William Griffini, ad di una piccola società di head hunter, la Carter&Benson, è invece convinto che lavorare di meno è preferibile sotto tutti i punti di vista. Da gennaio 2020, ci sarà una riduzione di mezza giornata sull’orario di lavoro: si lavorerà 36 ore ma si verrà pagati per 40. Dall’anno dopo, cioè dal 2021, sarà introdotta la settimana di 4 giorni a parità di salario.
William Griffini sa che l’azienda non ne avrà un beneficio né dal lato della produttività, ma – spiega a ‘Repubblica’ - “i lavoratori potranno godere di un fattore che è essenziale alla persona e raro, il tempo appunto”. “Oggi il contratto di lavoro, anche quello dei laureati, cui non si chiede di costruire torni, è legato al tempo. Tante ore, tanto lavoro”.

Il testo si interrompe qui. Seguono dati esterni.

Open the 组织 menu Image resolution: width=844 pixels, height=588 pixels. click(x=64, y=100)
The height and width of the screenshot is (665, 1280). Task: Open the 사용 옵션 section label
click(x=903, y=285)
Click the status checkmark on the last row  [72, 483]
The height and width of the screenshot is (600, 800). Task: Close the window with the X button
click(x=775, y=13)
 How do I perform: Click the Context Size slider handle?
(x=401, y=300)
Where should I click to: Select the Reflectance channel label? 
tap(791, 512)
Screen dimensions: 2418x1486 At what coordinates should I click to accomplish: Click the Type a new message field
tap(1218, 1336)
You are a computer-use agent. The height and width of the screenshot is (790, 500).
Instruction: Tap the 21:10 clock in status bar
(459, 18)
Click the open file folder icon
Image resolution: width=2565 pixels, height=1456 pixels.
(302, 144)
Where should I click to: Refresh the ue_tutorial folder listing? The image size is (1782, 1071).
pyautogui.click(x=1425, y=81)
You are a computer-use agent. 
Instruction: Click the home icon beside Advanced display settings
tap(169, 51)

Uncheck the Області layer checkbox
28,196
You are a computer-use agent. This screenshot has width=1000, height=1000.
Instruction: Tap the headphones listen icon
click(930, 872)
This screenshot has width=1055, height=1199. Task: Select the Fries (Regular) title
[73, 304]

“E forse - dice Griffini - è un po' vecchio. Ciò che interessa le aziende è semmai la qualità dei risultati che il singolo lavoratore riesce a raggiungere. Certo in questo modo aumenta la responsabilità e l’impegno che l’azienda richiede a ogni dipendente, ma è proprio ciò che serve per avere gente motivata. Io credo che più le persone vengano lasciate libere di poter gestire la loro vita, più si impegneranno nel portare risultati”.
Ma Carter&Benson ha 'soltanto' 25 dipendenti.